# INFO 2950 Phase4

## Introduction

As social media becomes ever more prevalent in our lives, companies and other institutions have needed to carve out an online presence. Universities are no exception to this, and the overwhelming majority of colleges have their own Instagram accounts in 2020. But how much do these Instagram accounts reflect the schools behind them? We sought to answer questions like this by analyzing the Instagram followers/following/post counts of 70 or so universities, comparing them to descriptive attributes such as student body size and acceptance rate.

In our analysis, we explored Instagram statistics that we collected ourselves over the past year along with college properties from the Department of Education's College Scorecard Project. We then combined the two datasets and ran regression models to see if we could predict Instagram statistics from college properties, and college properties from their Instagram statistics.

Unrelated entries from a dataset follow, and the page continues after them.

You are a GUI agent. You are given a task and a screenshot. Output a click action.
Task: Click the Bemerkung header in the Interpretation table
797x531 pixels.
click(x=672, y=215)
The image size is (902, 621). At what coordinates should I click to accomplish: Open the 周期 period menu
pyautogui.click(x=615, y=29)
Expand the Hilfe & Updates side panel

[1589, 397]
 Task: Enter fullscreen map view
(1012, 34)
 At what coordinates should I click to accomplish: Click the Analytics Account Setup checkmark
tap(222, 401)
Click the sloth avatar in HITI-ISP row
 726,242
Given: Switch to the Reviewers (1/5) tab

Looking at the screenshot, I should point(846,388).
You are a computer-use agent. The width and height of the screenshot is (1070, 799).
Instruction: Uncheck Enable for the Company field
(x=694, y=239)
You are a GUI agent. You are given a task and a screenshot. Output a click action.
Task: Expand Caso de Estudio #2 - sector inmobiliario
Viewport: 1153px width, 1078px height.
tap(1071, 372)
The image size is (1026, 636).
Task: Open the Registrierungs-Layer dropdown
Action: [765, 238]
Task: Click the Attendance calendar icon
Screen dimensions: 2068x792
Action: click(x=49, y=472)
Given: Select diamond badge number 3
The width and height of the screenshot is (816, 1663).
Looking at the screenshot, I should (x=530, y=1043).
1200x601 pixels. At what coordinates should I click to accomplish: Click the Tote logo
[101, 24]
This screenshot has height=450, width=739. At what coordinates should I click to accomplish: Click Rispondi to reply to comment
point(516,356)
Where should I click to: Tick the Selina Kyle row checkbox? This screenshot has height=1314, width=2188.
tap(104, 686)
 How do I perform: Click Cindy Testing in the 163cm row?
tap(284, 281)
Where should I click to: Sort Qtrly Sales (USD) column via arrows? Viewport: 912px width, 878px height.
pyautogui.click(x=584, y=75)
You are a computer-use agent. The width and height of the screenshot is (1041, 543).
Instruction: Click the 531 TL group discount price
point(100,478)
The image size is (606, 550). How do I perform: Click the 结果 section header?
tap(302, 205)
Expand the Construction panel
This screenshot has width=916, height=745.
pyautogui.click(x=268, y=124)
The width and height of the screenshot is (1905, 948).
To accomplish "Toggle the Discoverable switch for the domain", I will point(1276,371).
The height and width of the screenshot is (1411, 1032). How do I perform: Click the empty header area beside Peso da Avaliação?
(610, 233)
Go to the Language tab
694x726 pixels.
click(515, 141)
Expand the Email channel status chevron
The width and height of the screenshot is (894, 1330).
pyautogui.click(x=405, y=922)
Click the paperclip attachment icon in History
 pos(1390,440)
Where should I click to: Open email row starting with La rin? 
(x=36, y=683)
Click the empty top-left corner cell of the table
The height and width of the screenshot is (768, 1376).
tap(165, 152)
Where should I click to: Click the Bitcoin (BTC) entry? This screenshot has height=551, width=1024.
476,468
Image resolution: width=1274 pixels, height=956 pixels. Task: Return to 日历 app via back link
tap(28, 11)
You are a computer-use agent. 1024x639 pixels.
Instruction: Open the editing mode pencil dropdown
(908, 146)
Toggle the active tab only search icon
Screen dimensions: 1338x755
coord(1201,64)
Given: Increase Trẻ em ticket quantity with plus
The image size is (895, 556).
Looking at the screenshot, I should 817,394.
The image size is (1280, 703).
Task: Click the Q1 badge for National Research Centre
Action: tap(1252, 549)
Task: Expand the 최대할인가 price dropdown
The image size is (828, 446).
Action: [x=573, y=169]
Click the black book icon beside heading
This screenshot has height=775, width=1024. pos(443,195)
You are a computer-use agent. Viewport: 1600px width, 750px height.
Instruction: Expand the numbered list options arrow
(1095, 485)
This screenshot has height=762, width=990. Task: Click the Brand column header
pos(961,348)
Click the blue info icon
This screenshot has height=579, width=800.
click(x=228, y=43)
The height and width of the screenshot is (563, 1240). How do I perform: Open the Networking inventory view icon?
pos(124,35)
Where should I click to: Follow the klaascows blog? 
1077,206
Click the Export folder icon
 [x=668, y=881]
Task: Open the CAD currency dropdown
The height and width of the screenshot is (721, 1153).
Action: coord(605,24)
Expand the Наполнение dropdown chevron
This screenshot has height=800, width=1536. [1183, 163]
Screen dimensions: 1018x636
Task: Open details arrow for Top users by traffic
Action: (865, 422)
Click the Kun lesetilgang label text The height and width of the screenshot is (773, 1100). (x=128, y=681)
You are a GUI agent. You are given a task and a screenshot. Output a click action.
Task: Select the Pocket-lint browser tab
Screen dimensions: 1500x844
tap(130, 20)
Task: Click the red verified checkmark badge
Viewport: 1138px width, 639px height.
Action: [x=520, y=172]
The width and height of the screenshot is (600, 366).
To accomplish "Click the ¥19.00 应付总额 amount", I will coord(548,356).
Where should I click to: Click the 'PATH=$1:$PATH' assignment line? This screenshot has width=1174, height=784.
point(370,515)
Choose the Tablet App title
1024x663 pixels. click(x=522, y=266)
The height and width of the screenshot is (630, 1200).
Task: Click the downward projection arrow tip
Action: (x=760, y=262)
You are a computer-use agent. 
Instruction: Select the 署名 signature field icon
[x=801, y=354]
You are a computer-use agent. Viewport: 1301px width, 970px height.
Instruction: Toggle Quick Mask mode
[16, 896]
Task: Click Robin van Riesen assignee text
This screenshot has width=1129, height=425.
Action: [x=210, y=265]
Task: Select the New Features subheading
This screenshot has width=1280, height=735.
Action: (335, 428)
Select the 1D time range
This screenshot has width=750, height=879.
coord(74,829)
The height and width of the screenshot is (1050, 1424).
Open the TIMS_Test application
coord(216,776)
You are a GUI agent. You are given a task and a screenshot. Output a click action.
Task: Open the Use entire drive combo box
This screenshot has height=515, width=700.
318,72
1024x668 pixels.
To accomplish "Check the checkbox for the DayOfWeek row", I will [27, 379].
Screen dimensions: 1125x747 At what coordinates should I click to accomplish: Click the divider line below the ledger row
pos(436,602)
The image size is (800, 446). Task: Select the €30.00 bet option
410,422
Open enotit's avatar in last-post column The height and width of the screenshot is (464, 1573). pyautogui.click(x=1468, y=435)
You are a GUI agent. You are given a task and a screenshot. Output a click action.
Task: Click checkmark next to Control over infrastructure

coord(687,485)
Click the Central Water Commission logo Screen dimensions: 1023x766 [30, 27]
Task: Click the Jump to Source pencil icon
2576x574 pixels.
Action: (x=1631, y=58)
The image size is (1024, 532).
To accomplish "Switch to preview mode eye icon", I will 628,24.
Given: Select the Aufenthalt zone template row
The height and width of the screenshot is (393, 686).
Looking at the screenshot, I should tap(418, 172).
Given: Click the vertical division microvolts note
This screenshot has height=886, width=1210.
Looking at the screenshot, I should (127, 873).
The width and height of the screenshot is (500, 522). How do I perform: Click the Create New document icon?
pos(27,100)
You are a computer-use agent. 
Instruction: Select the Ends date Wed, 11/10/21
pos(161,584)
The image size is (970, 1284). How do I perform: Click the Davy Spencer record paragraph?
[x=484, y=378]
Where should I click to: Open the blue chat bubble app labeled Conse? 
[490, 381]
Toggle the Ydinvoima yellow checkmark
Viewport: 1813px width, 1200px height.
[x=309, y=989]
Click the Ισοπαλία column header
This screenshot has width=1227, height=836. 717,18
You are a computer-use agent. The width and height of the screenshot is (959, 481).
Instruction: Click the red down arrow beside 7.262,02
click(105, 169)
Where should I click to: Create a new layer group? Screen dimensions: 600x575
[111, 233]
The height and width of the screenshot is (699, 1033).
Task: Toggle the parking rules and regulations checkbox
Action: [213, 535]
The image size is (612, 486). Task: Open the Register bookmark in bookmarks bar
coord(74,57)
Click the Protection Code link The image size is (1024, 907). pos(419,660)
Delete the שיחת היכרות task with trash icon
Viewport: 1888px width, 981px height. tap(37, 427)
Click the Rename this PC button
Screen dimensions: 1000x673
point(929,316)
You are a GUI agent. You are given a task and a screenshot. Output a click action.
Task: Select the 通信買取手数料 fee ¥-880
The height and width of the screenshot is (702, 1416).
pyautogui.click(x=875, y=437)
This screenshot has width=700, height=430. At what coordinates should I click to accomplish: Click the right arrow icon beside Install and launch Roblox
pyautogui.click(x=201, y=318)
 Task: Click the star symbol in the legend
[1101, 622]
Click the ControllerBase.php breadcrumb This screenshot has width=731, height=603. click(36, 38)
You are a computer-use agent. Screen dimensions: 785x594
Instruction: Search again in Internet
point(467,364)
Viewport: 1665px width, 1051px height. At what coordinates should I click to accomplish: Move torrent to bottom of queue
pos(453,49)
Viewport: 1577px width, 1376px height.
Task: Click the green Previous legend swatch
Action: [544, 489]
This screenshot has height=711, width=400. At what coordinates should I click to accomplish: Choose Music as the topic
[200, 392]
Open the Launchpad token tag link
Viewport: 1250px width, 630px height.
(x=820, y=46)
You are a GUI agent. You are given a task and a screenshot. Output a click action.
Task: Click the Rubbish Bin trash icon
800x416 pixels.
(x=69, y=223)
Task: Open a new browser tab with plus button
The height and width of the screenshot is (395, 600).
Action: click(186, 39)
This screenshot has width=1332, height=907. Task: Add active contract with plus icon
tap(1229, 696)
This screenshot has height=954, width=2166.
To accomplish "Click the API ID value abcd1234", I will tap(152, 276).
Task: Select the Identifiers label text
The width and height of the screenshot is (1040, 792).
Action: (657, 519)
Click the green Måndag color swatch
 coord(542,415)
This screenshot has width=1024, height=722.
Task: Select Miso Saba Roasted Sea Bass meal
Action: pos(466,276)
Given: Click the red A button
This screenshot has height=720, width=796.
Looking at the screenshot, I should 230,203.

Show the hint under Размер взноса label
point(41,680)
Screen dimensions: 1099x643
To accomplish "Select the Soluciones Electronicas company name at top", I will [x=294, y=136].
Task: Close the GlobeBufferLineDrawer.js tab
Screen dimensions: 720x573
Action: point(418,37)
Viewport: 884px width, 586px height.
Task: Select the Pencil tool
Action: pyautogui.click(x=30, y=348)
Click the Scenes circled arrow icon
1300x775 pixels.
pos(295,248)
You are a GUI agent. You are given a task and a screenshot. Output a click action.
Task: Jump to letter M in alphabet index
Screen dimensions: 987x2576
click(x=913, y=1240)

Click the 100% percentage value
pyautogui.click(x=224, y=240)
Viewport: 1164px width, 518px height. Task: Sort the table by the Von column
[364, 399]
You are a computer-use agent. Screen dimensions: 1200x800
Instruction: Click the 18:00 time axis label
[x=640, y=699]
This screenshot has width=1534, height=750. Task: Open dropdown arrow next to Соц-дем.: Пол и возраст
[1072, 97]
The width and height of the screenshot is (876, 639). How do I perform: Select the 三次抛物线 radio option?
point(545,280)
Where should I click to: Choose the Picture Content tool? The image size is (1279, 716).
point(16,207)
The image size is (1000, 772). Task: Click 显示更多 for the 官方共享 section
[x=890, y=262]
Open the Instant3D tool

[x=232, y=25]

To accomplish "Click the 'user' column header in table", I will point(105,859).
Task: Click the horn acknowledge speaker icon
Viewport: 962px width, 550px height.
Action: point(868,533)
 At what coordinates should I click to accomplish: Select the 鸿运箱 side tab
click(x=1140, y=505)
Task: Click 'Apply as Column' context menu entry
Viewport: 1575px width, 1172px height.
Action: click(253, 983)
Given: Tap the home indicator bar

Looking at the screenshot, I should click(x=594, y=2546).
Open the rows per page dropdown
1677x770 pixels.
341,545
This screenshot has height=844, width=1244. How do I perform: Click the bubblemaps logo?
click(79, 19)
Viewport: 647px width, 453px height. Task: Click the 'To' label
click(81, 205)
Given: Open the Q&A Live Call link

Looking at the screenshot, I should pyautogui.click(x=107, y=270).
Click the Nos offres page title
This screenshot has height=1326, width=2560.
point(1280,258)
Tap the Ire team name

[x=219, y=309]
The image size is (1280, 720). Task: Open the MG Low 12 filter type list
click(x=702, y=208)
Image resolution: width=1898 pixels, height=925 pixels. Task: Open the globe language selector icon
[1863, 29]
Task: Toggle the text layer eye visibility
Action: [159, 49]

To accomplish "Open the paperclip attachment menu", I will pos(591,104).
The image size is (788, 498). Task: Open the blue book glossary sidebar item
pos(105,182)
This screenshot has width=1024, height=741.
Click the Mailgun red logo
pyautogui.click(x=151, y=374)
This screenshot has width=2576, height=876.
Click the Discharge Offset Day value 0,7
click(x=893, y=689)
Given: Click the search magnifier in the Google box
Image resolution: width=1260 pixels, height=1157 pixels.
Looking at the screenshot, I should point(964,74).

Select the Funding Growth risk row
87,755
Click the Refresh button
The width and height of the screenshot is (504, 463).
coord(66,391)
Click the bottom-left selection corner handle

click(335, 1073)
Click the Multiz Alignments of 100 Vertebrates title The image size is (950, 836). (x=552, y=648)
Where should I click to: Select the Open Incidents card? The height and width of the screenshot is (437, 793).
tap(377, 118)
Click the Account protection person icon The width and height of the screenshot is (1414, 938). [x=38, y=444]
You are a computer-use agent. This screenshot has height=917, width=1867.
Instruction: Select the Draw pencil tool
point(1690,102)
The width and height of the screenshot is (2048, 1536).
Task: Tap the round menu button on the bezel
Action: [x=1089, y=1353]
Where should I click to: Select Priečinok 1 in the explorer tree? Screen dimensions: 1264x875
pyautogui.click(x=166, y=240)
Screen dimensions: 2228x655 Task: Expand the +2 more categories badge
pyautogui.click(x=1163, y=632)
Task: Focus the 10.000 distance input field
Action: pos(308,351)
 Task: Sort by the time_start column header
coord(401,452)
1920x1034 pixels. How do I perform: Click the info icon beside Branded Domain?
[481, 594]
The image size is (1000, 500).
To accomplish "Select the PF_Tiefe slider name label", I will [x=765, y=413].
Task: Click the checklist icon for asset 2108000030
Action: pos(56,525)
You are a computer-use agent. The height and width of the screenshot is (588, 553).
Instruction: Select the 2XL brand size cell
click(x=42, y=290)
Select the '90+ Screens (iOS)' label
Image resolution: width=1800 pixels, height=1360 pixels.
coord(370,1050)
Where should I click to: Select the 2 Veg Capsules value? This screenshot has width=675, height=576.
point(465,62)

TODO briefly main findings

### Research Question
Do attributes of four-year colleges and universities in the U.S. such as size, admission rate, and household income affect the corresponding Instagram account's number of followers, following, and posts?

## Data Description

Our three main datasets are Instagram Data, Scorecard Data, and Merged Data, with merged data being a combination of the two aforementioned datasets.

### Instagram Data
Instagram data was collected per-university. For every university, there is a table of observations with rows being timestamped days from the past year and columns being the number of followers, following, and posts on the university's Instagram page. This dataset was created by Changyuan as a personal project starting last year, and has been autonomously collecting data ever since. The 70 Instagram accounts tracked were chosen by hand, so they are not necessarily representative of all universities. During certain time intervals, data was missing due to rate limiting or unexpected modifications to the structure of the scraped website. No preprocessing was done before the data was received and cleaned for this project, and no data was collected on accounts belonging to individual people, only institutions. Raw data is available in the source code (below).

### Scorecard Data
Scorecard data contains universities and their attributes. The rows are universities, and the columns are admission rate, SAT score, cost of attendance, average income, median income, size of student population, latitude, longitude, city, name, ownership (private/public), region, state, locale type, and locale size. More attributes are present in the full dataset, which was assembled by the US Department of Education as part of the College Scorecard Project. The College Scorecard Project is designed to increase transparency and help students and families compare postsecondary institutions. The data originates from federal reporting from institutions, data on federal financial aid, and tax information, reported to the Integrated Postsecondary Education Data System (IPEDS). For many elements, data is processed and pooled across multiple years to reduce year to year variation in figures. Student-level data comes from the universities themselves or through recipients of federal student aid, who are likely aware that their anonymized statistics will be included as part of the institution's records. The raw College Scorecard data used in this project can be found at https://collegescorecard.ed.gov/data/.

### Merged Data
Merged data is a combination of the Instagram Data and Scorecard Data. It is a smaller dataset, as it only contains the subset of universities that we collected Instagram data for over the past year. All universities that were scraped are present in the Scorecard data. Since Instagram data exists by university, attribute, and time, we had to drop one to reasonably fit inside a 2D dataframe. As such, the data points for each university over the course of a year were compressed into their latest values and summary statistics. Merged data contains all columns in the Scorecard Data, plus columns for current and summary statistics of followers, following, and post count. The merged data only contains rows/observations for universities that we were able to map an Instagram account that we collected data to. This final version of the cleaned data is in [`instagram_details.csv`](../data/instagram_details.csv).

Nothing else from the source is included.